The input
· · · · · · ·

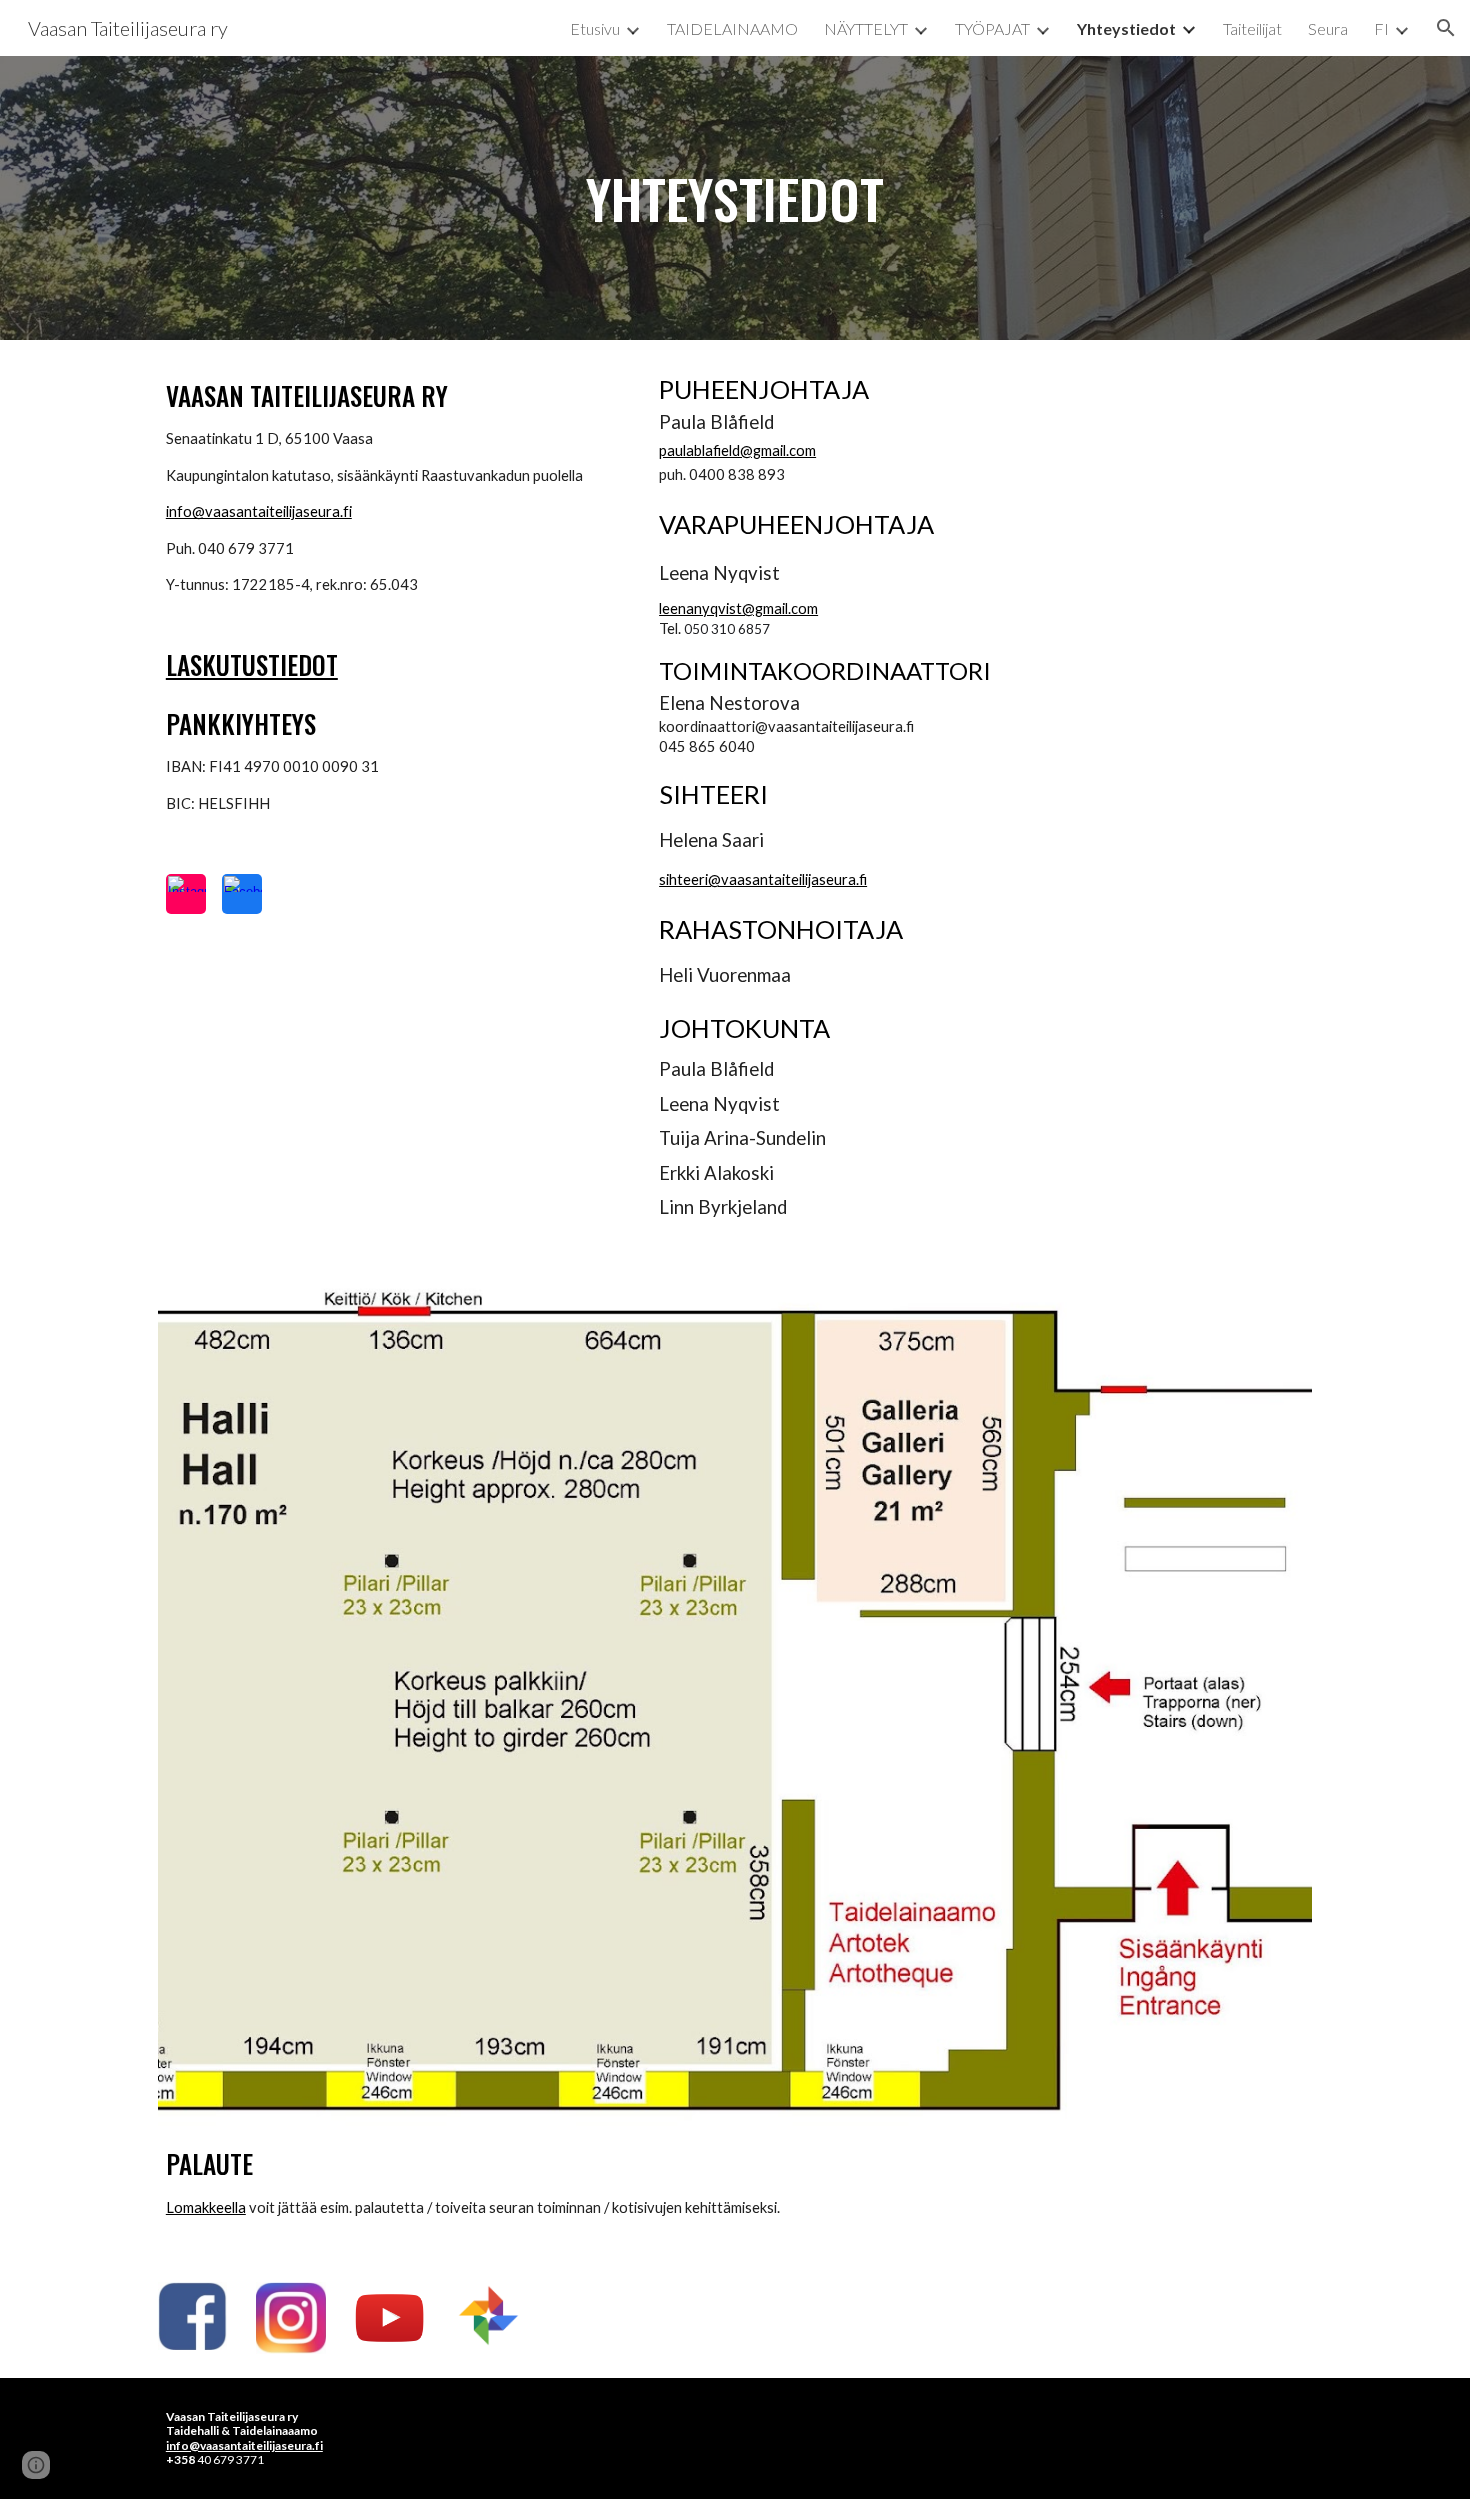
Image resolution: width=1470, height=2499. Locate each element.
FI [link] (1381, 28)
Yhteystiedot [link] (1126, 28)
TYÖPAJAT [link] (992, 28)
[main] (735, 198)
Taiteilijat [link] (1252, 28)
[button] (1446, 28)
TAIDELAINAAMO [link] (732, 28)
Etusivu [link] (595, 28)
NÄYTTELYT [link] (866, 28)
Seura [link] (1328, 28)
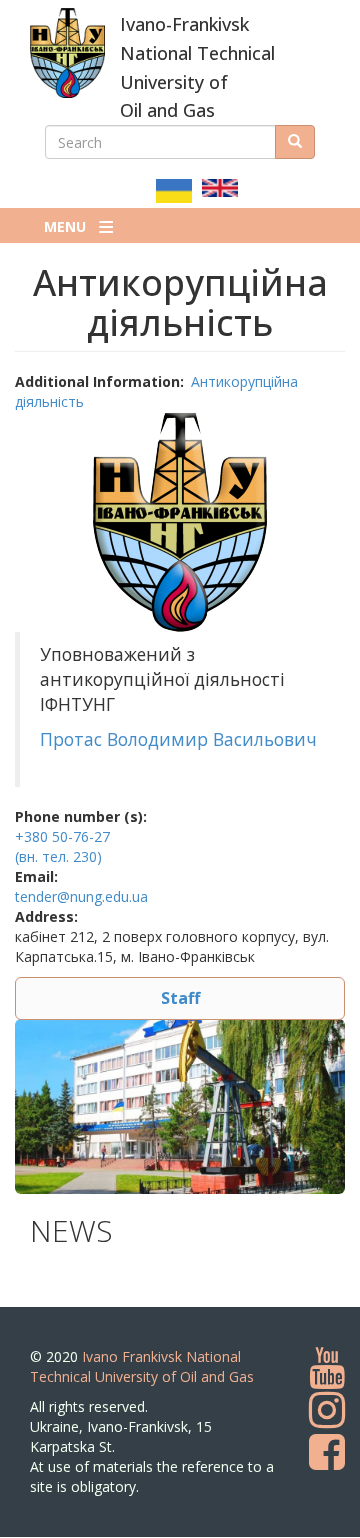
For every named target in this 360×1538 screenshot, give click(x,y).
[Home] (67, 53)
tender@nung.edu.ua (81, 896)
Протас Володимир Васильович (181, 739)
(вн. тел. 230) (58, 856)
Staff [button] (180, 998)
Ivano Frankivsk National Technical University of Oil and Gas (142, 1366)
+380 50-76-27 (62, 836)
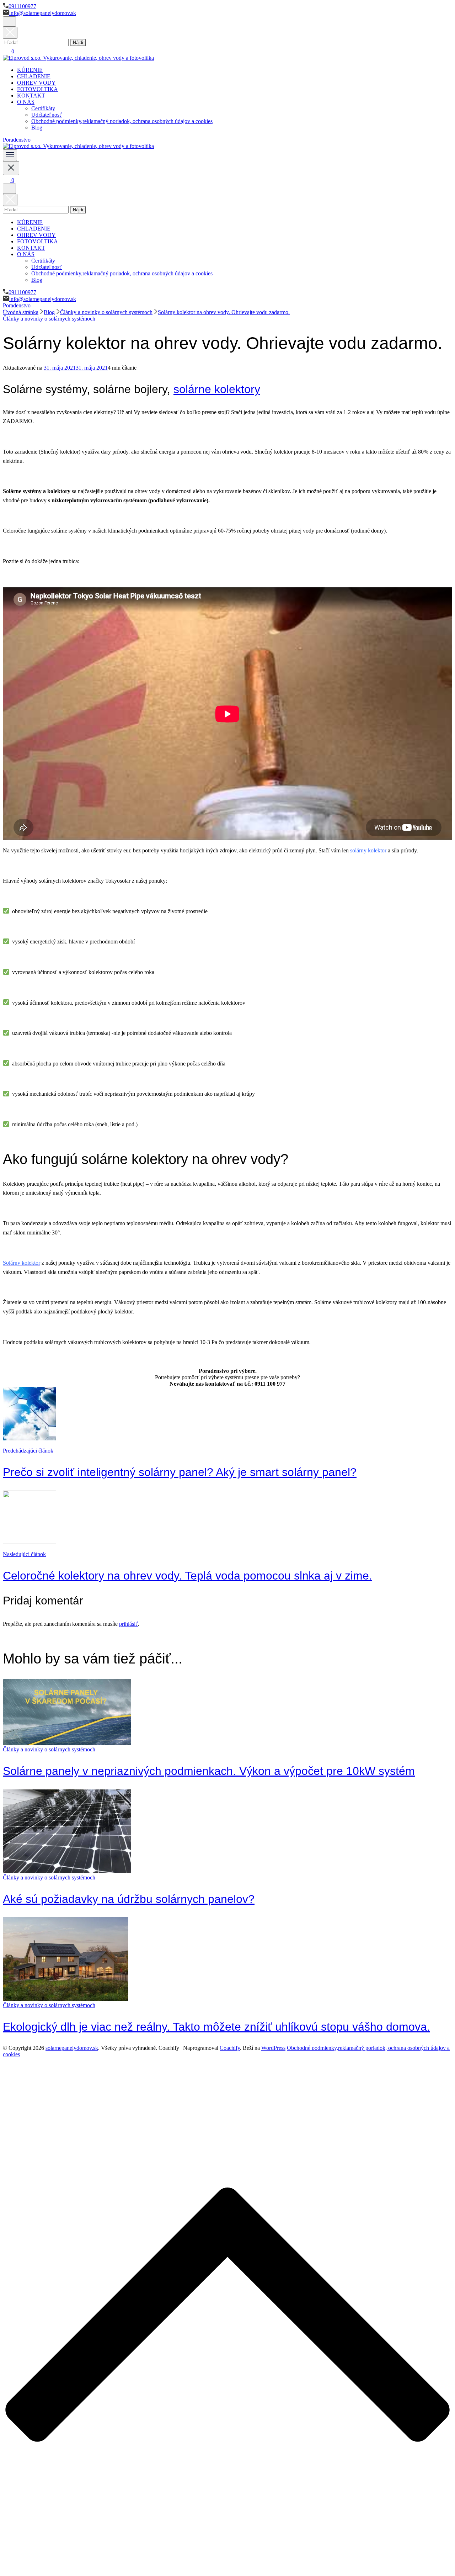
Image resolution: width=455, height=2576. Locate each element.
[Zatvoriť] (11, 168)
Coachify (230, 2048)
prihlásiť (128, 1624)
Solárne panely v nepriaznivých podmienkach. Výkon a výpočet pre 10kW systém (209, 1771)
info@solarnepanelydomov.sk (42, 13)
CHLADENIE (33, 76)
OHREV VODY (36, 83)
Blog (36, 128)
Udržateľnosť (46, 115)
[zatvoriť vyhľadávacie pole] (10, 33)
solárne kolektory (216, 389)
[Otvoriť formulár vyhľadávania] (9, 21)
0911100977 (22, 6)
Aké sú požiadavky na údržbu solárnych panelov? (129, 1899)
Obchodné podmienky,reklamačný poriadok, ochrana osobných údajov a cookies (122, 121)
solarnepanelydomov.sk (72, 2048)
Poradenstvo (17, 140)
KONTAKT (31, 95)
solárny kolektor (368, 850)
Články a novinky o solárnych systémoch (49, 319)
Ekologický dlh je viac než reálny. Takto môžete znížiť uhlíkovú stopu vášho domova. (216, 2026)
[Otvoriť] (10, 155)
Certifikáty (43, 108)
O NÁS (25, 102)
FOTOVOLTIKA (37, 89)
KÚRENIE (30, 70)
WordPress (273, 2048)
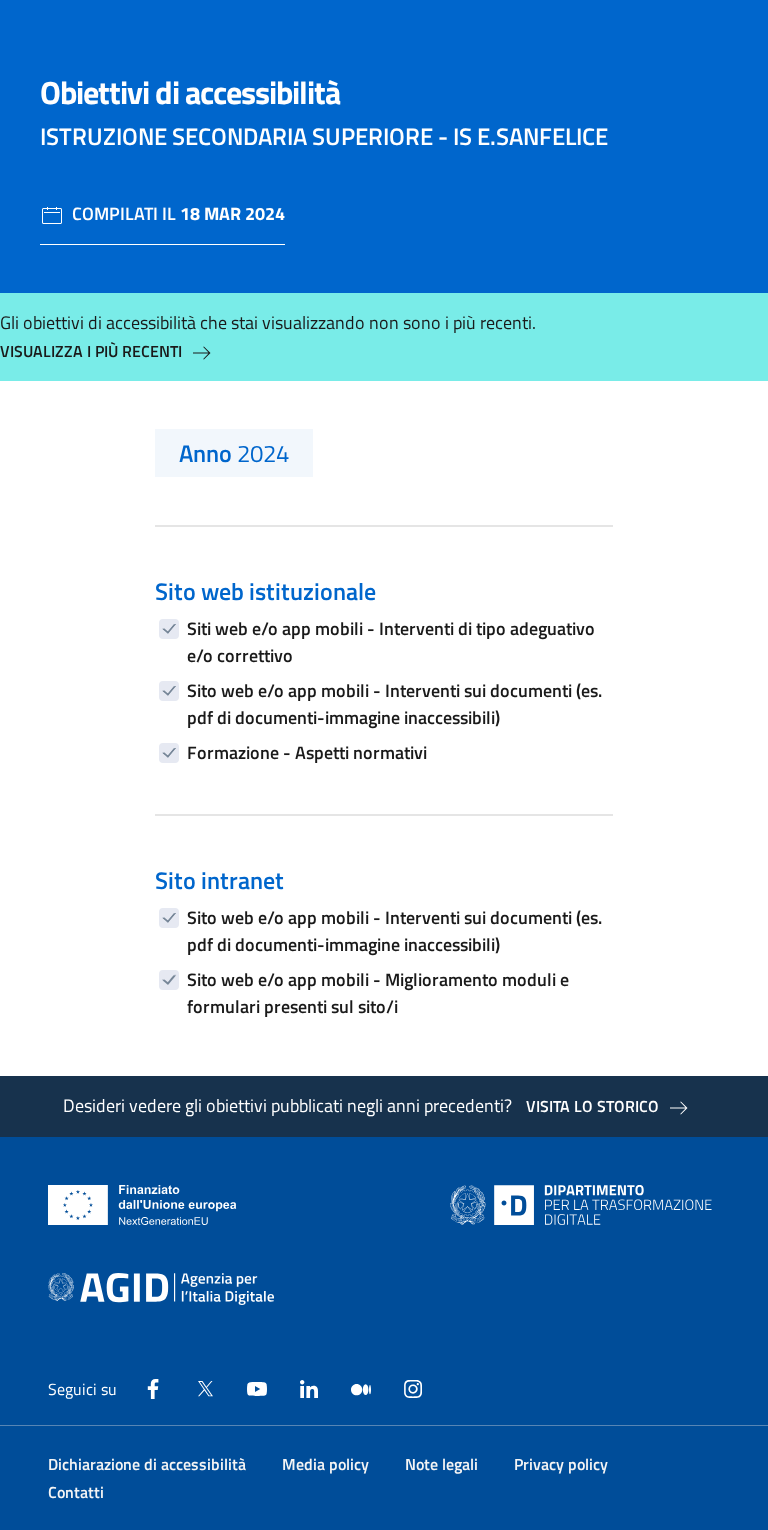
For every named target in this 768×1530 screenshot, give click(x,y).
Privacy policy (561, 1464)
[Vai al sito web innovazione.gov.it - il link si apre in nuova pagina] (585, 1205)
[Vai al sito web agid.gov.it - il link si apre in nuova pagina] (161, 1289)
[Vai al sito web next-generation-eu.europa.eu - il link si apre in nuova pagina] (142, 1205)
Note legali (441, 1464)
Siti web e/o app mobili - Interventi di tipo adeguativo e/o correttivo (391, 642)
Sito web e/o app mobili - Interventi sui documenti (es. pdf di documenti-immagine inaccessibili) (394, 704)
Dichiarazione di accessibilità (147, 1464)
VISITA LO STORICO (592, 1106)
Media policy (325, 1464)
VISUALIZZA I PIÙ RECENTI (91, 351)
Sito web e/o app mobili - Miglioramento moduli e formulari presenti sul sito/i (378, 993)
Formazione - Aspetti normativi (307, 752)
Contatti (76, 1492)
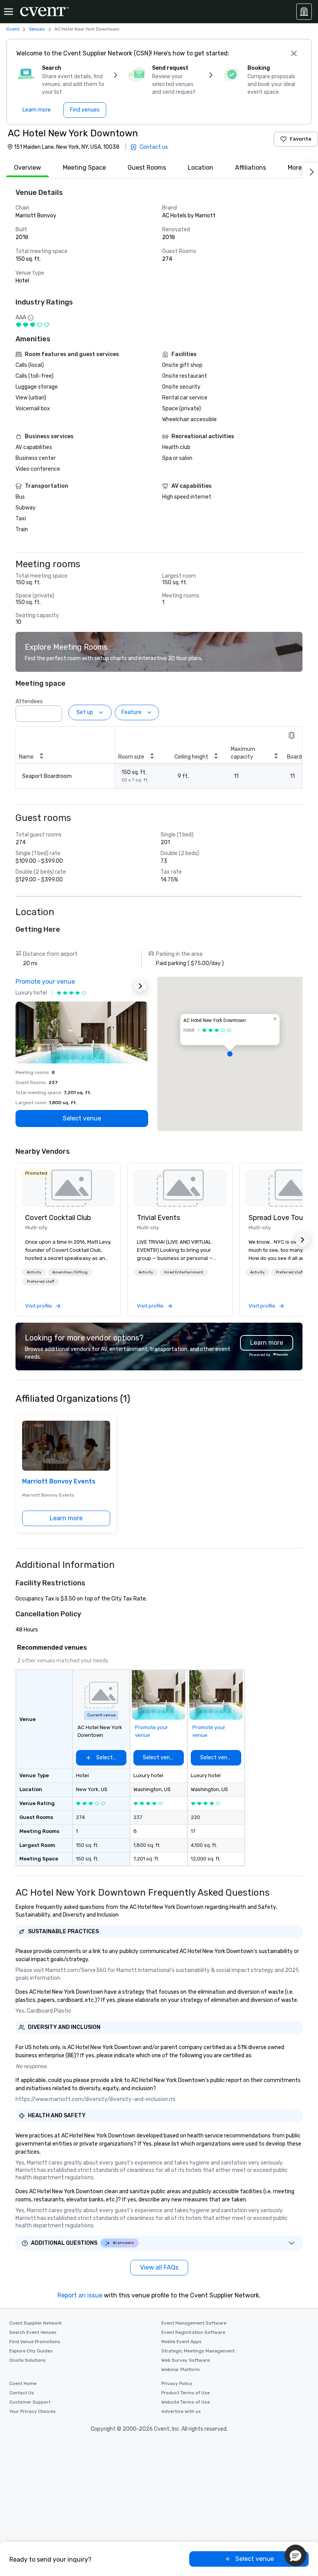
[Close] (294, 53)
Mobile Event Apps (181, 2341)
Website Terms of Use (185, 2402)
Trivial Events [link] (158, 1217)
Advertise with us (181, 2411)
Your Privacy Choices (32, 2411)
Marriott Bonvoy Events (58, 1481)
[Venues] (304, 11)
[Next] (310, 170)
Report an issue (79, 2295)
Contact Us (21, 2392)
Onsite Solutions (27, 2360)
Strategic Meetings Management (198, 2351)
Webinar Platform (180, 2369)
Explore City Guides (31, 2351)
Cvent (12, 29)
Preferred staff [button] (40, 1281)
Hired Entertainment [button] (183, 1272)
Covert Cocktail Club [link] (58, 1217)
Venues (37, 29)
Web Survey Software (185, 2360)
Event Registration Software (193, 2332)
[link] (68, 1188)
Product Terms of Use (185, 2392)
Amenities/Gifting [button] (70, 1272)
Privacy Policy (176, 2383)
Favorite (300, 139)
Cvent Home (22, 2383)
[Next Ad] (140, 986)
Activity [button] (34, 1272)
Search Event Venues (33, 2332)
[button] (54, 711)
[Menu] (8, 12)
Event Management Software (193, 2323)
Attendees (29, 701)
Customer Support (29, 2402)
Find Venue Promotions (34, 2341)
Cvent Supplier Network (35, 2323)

· · · · · · ·

What is being asked
Make an exact copy of the lines above, beginning with the line with "(вн. тел. 230) (58, 856)" and ending with the line with "OHREV VODY (36, 83)", and keep the pictures out of it.

Exercise solution
(вн. тел. 230) (58, 856)
Staff [button] (180, 998)
Ivano Frankivsk National Technical University of Oil and Gas (142, 1366)
+380 50-76-27 (62, 836)
Image resolution: width=455, height=2576. Locate each element.
[Zatvoriť] (11, 168)
Coachify (230, 2048)
prihlásiť (128, 1624)
Solárne panely v nepriaznivých podmienkach. Výkon a výpočet pre 10kW systém (209, 1771)
info@solarnepanelydomov.sk (42, 13)
CHLADENIE (33, 76)
OHREV VODY (36, 83)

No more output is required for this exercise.